I remember the moment well when everything clicked.
I was sitting on the screened-in porch that had been built between the two missionary staffing houses in Haiti. The long and narrow space was just wide enough for a porch swing to hang easily at the end opposite the screen door. In front of the swing was a custom table, designed specifically for the porch. Seating around the table were four collapsible camping chairs. Each morning I would take my coffee, Bible, and journal out to this special space. After wiping away the seemingly endless dirt that blew in daily, I would settle in for the next hour or so to spend time with God. It was during one of these moments, a light came on in my heart and my mind. This realization would change the way I viewed life.
My passage for the day was in Luke 9. It said, “Then he said to them all: ‘Whoever wants to be my disciple must deny themselves, take up their cross daily and follow me. For whoever wants to save their life will lose it, but whoever loses their life for me will save it’” (verses 23-24).

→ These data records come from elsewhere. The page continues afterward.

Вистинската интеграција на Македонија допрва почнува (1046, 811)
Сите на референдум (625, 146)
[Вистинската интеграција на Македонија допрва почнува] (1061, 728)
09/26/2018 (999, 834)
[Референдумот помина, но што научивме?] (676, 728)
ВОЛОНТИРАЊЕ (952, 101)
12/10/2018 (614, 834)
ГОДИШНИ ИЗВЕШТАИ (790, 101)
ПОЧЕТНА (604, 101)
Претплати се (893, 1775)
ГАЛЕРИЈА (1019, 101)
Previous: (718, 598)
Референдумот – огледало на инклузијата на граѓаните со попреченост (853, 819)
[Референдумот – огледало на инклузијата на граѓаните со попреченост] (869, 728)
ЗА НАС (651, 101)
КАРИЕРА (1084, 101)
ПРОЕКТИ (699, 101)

These were old familiar words to me. However, I struggled to understand in a practical, real-world way what it meant to “take up my cross daily.”
As I meditated on those words, I realized what Jesus was saying. The cross is a symbol of loving sacrifice. Jesus took up the cross not because it was what he wanted to do, but because it was what the Father asked him to do. The realization hit me; my life is not my own to live. Picking up my cross daily is choosing to give up my own will, and instead, do what the Father asks of me.
Moving to Haiti was not part of my will. Living with limited electricity and running water was not what I would have chosen for myself. Watching people around me struggle in ways I have never seen in the U.S. was not part of what I envisioned as part of my 5-year plan. Leaving Haiti and moving back here was also not part of what I wanted for myself.
The beautiful piece of this directive and the following promise is tucked in at the end of verse 24, “Whoever loses their life for me will save it.”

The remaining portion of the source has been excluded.